Fixing noise-based method (July 9 and July 10, 2015)

In the previous report, we found an anomaly in the behavior of the noise-based method. Let's see whether this has an important impact and whether it can be fixed.

Anomaly reproduction

n <- 100
m <- 30
CV <- 0.1
distance_noise_corr <- NULL
for (i in 1:100) {
    corr <- runif(1, 0, 1)
    Z <- generate_heterogeneous_matrix_noise_corr(n, m, rgamma_cost, corr, 0, 
        CV)
    distance_noise_corr <- rbind(distance_noise_corr, data.frame(corr = corr, 
        dis = distance_uniform_identical(Z)))
}

library(ggplot2)
p <- ggplot(data = distance_noise_corr, aes(x = corr, y = dis))
p <- p + geom_point() + geom_smooth()
p

## geom_smooth: method="auto" and size of largest group is <1000, so using loess. Use 'method = x' to change the smoothing method.

plot of chunk unnamed-chunk-1

Noise-based property

Let's remind the input variables of the original and modified methods and the properties for both of them in terms on heterogeneity and correlation.

The original method use Vtask, Vmach and Vnoise. Its properties are:

Vmutask = Vtask
Vmumach = Vmach
muVtask = sqrt(Vtask^2*Vnoise^2+Vtask^2+Vnoise^2)
muVmach = sqrt(Vmach^2*Vnoise^2+Vmach^2+Vnoise^2)
rhotask = 1 / (Vnoise^2 + Vnoise^2 / Vmach^2 + 1)
rhomach = 1 / (Vnoise^2 + Vnoise^2 / Vtask^2 + 1)

The modified method input variables are Vmax, rhotask and rhomach. It transforms them as follows (we can then use the original method):

k <- Vmax / sqrt(Vmax^2 + 1)
Vnoise <- min(Vmax, sqrt(1 / max(rhoR, rhoC) - 1) * k)
Vtask <- Vnoise / sqrt(1 / rhoC - Vnoise^2 - 1)
Vmach <- Vnoise / sqrt(1 / rhoR - Vnoise^2 - 1)

In the previous settings, rhoC=0 and we are interested by comparing the properties of this method when rhoR is low and when it is high. In the former case (rhoR < 1 / (Vmax^2+2)), we have:

Vmutask = 0
Vmumach = Vmax*sqrt(rhoR) / sqrt(1-Vmax^2*rhoR-rhoR)

In the later case:

Vmutask = 0
Vmumach = Vmax

Here, we have it. In the former case, the machine heterogeneity is varying while it is not in the later. Let's plot this:

rhoR <- seq(0, 1, 0.01)
Vmax <- 0.1
plot(rhoR, pmin(Vmax * sqrt(rhoR)/sqrt(1 - Vmax^2 * rhoR - rhoR), Vmax), type = "l")
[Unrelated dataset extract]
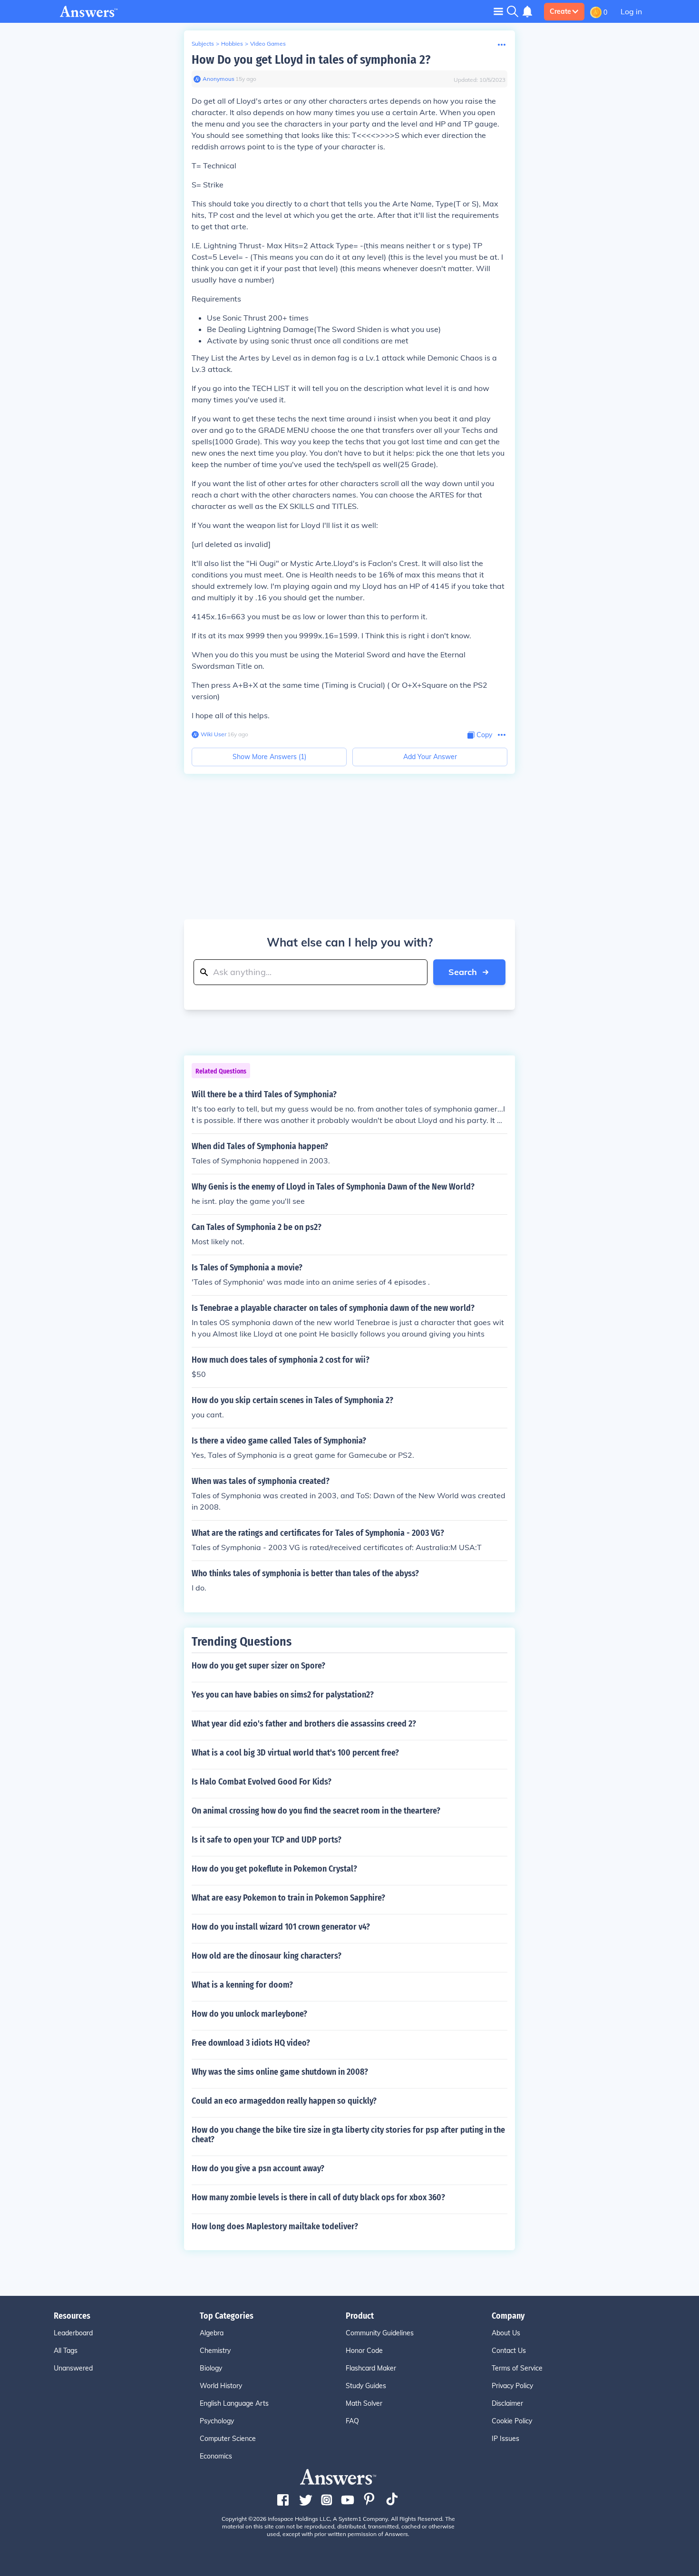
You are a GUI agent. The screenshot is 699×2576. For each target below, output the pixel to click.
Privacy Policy (512, 2385)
## Warning: production de NaN

plot of chunk unnamed-chunk-2

Effect of the correlation on the heterogeneity

It is interesting because when the task correlation is low, the heuristic performance is stable and the heterogeneity is increasing. We already know that the heterogeneity has an impact on the heuristic performance. It would be ideal to fix the heterogeneity when studying the effect of the correlation. It could even be possible that the previous study showing the effect of heterogeneity was actually only showing the indirect effect of the correlation (it would have been necessary to fix the heterogeneity).

Let's measure the two types of heterogeneity with different correlation settings.

Vmax <- 1
heterogeneity <- NULL
for (rhoR in seq(0, 1 - 0.01, 0.01)) for (rhoC in seq(0, 1 - 0.01, 0.01)) {
    Vnoise <- min(Vmax, sqrt(1/max(rhoR, rhoC) - 1)/sqrt(1/Vmax^2 + 1))
    Vtask <- 1/sqrt((1/rhoC - 1)/Vnoise^2 - 1)
    Vmach <- 1/sqrt((1/rhoR - 1)/Vnoise^2 - 1)
    Vmutask = 1/sqrt((1/rhoC - 1)/Vnoise^2 - 1)
    Vmumach = 1/sqrt((1/rhoR - 1)/Vnoise^2 - 1)
    muVtask = sqrt(Vtask^2 * Vnoise^2 + Vtask^2 + Vnoise^2)
    muVmach = sqrt(Vmach^2 * Vnoise^2 + Vmach^2 + Vnoise^2)
    heterogeneity <- rbind(heterogeneity, data.frame(rhoR = rhoR, rhoC = rhoC, 
        hetero = Vmutask, method = "CV_mean_row"), data.frame(rhoR = rhoR, rhoC = rhoC, 
        hetero = Vmumach, method = "CV_mean_col"), data.frame(rhoR = rhoR, rhoC = rhoC, 
        hetero = muVmach, method = "mean_CV_row"), data.frame(rhoR = rhoR, rhoC = rhoC, 
        hetero = muVtask, method = "mean_CV_col"))
}

Let's plot the heterogeneities:

p <- ggplot(data = heterogeneity, aes(x = rhoR, y = rhoC, fill = hetero, z = hetero))
p <- p + geom_tile()
p <- p + stat_contour()
p <- p + facet_wrap(~method)
p

plot of chunk unnamed-chunk-3

We see that the heterogeneity is stable for low task correlation and large task correlation.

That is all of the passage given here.